__PROBLEM REQUIREMENTS__. Copy out the material word for word, from its first line through the line that contains "will click(x=850, y=54).".

──────── TASK DATA

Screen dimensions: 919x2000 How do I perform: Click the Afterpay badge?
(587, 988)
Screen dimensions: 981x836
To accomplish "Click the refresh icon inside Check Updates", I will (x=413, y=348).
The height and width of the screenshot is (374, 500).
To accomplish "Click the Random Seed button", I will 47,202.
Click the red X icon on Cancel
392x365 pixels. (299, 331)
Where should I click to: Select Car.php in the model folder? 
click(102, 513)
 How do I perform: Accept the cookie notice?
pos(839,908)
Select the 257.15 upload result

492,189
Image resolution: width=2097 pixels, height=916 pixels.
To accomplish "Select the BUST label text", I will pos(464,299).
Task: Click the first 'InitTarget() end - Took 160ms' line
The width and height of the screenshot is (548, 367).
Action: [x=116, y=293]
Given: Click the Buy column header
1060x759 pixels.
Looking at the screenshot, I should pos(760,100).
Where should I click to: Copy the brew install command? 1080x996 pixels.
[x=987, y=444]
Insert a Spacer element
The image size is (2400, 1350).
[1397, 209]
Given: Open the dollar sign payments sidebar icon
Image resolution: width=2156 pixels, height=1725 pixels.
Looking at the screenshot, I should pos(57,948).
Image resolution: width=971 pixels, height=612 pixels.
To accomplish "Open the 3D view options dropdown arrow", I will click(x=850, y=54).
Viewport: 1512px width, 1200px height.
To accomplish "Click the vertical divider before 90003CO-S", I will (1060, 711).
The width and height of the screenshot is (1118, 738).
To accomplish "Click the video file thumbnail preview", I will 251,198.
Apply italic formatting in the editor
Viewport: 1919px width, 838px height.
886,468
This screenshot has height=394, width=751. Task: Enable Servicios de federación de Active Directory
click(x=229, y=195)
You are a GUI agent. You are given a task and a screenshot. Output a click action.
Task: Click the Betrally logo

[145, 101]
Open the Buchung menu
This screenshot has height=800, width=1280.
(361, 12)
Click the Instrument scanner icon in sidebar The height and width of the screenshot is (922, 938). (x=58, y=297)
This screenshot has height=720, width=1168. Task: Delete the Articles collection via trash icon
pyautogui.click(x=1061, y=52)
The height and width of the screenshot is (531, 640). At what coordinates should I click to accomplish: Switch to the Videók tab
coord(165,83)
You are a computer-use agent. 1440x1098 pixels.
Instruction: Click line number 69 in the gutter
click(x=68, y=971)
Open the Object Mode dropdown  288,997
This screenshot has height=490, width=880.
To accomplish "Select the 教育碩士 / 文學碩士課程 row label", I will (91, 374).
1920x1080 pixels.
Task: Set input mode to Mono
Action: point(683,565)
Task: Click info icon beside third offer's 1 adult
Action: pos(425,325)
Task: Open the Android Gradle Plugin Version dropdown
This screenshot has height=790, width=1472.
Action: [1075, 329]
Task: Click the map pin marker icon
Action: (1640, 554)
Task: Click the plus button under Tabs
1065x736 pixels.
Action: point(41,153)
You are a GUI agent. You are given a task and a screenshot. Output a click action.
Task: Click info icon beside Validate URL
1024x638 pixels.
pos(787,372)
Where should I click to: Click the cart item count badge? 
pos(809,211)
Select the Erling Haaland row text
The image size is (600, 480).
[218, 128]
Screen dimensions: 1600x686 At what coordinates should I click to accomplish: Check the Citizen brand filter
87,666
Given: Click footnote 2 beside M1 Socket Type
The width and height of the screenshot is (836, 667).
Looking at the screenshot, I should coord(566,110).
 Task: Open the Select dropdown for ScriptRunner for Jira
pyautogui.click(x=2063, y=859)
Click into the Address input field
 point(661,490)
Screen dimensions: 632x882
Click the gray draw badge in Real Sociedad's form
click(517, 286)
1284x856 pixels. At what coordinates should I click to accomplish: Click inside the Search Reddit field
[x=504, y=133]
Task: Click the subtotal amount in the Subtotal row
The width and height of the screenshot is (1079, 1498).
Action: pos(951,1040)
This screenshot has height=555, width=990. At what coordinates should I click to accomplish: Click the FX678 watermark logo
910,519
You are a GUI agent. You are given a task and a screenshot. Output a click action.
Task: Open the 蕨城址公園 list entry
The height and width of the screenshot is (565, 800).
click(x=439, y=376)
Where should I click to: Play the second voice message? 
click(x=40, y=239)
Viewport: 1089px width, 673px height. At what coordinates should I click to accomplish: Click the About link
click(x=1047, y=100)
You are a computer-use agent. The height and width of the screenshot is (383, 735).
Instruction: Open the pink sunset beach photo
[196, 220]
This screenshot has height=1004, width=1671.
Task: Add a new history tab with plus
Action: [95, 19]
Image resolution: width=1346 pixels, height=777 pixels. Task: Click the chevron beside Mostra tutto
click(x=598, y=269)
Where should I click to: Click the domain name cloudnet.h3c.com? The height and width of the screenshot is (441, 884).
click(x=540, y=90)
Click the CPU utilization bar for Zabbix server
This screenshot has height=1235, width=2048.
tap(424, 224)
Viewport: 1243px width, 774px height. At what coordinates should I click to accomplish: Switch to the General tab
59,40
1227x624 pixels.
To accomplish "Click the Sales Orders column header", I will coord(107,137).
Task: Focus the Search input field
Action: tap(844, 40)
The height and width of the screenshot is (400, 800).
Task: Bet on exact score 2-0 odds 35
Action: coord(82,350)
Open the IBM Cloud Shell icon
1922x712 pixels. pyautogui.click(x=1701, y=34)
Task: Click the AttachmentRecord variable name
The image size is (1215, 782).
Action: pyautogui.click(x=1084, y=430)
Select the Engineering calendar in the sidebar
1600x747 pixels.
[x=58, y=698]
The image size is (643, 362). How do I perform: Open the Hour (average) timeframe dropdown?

────────────────

__ANSWER BELOW__.
Screen dimensions: 919x2000 How do I perform: Click the Afterpay badge?
(587, 988)
Screen dimensions: 981x836
To accomplish "Click the refresh icon inside Check Updates", I will (x=413, y=348).
The height and width of the screenshot is (374, 500).
To accomplish "Click the Random Seed button", I will 47,202.
Click the red X icon on Cancel
392x365 pixels. (299, 331)
Where should I click to: Select Car.php in the model folder? 
click(102, 513)
 How do I perform: Accept the cookie notice?
pos(839,908)
Select the 257.15 upload result

492,189
Image resolution: width=2097 pixels, height=916 pixels.
To accomplish "Select the BUST label text", I will pos(464,299).
Task: Click the first 'InitTarget() end - Took 160ms' line
The width and height of the screenshot is (548, 367).
Action: [x=116, y=293]
Given: Click the Buy column header
1060x759 pixels.
Looking at the screenshot, I should pos(760,100).
Where should I click to: Copy the brew install command? 1080x996 pixels.
[x=987, y=444]
Insert a Spacer element
The image size is (2400, 1350).
[1397, 209]
Given: Open the dollar sign payments sidebar icon
Image resolution: width=2156 pixels, height=1725 pixels.
Looking at the screenshot, I should pos(57,948).
Image resolution: width=971 pixels, height=612 pixels.
To accomplish "Open the 3D view options dropdown arrow", I will click(x=850, y=54).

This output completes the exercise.